Classification of Opioids

  • Naturally occurring
    • Endogenous opioids
      • Endorphins
      • Enkephalins
      • Dynorphins
    • Opium derivatives
    • Phenanthrenes
      • Morphine
      • Codeine
  • Semisynthetic
    Simple modifications to morphine.
    • Diacetylmorphine
    • Buprenorphine
    • Oxycodone
  • Synthetic
    • Phenylpiperidines
      • Fentanyl
      • Alfentanil
      • Remifentanil
      • Pethidine
    • Diphenylpropylamines
      • Methadone

Opioid Receptor Classification

All opioid receptors are Gi receptors.
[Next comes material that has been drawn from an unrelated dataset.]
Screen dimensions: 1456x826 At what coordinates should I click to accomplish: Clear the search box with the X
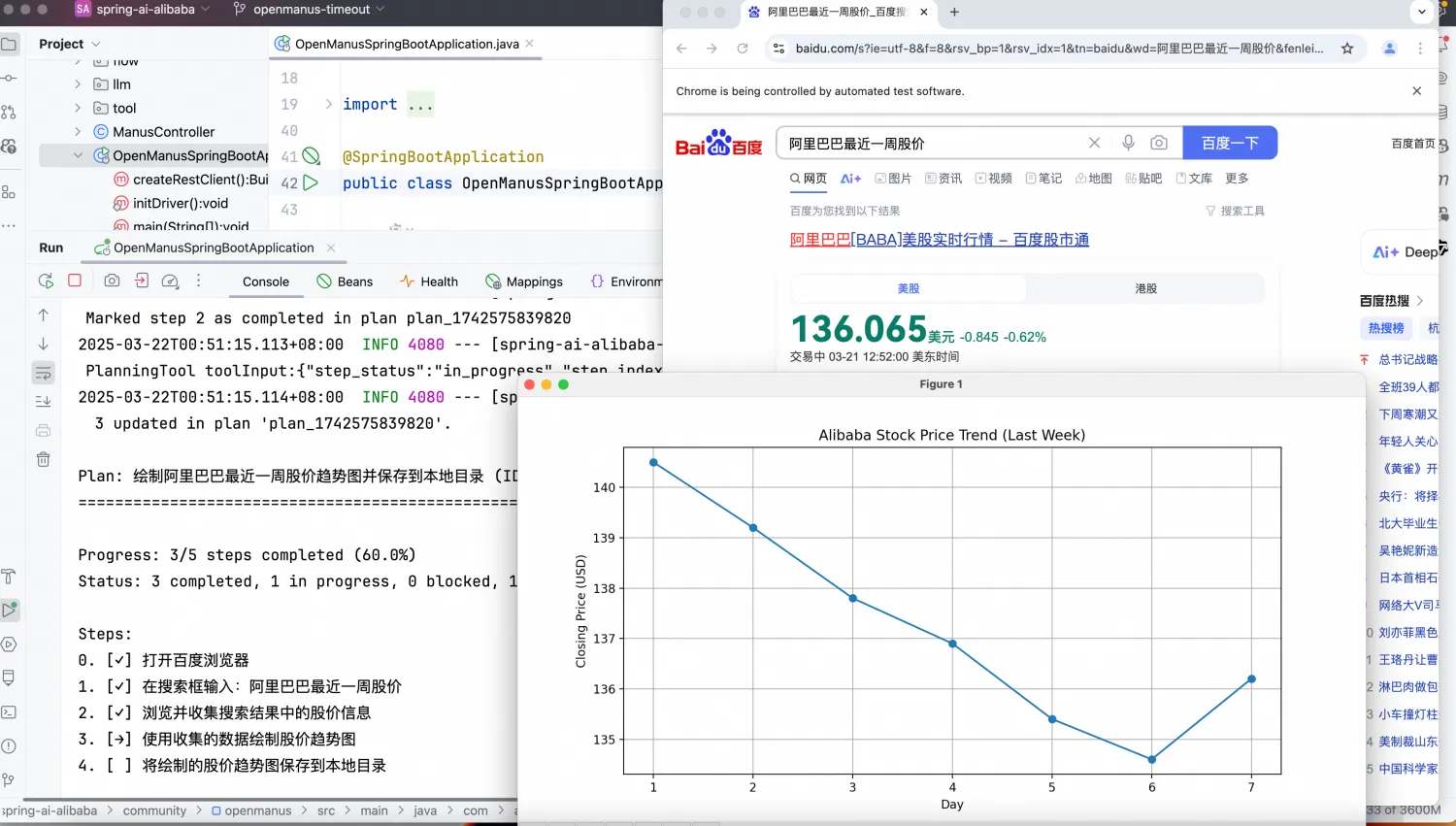tap(1094, 143)
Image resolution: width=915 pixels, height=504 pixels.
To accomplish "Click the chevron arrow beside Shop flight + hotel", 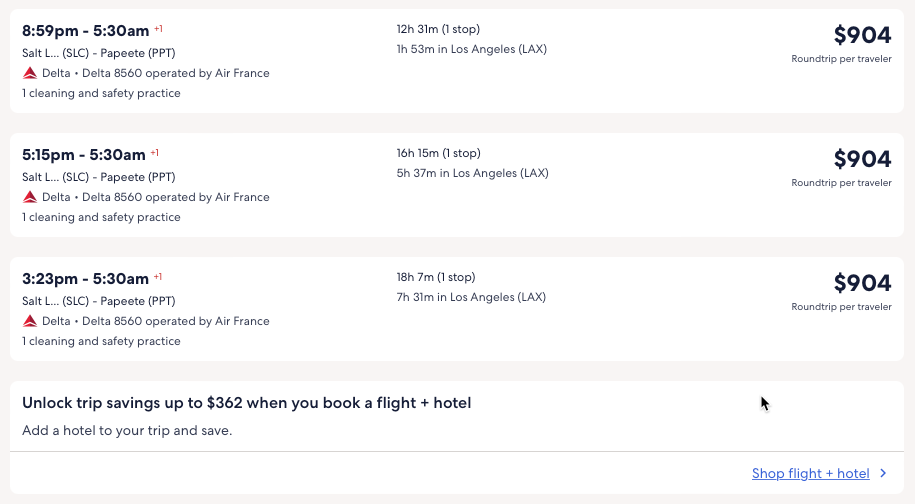I will pos(883,474).
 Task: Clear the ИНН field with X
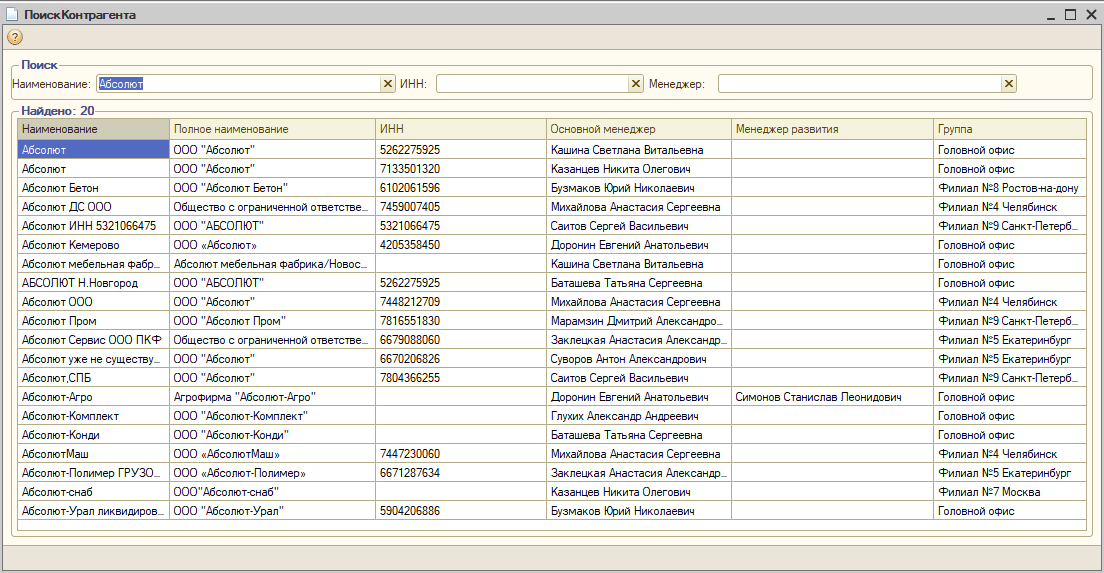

Activation:

  • Inhibits adenylyl cyclase, reducing cAMP
    • Pre-synaptically inhibits voltage-gated Ca2+ channels
      • Decreases Ca2+ influx
      • Reduces neurotransmitter release
    • Post-synaptically stimulates activates K+ channels
      • Causes K+ efflux
      • Leads to membrane hyperpolarisation
Receptor Actions Notable Properties
MOP Analgesia (spinal and brain), euphoria, meiosis (via stimulation of the Edinger-Westphal nucleus), nausea and vomiting (via CTZ), sedation, bradycardia, inhibition of gut motility, urinary retention, physical dependence Only opioid receptor to cause nausea/vomiting
KOP Analgesia (predominantly spinal), sedation, meiosis, dysphoria Less respiratory depression
DOP Analgesia, respiratory depression, urinary retention, physical dependence Minimal constipation
NOP Anxiety, depression, change in appetite Hyperalgesia at low doses, analgesic at high doses

Mechanism of effects:

  • Respiratory depression
    Decreases central chemoreceptor sensitivity to CO2.
  • Constipation
    Stimulation of opioid receptors in the gut.
    • Normally activated by local endogenous opioids (used as neurotransmitters)
    • Agonism of these receptors (µ, k, and to a smaller extent, δ) reduces GIT secretions and peristalsis


  1. Peck TE, Hill SA. Pharmacology for Anaesthesia and Intensive Care. 4th Ed. Cambridge University Press. 2014.
  2. Katzung BG, Trevor AJ. Basic and Clinical Pharmacology. 13th Ed. McGraw-Hill Education Europe. 2015.
  3. Petkov V. Essential Pharmacology For The ANZCA Primary Examination. Vesselin Petkov. 2012.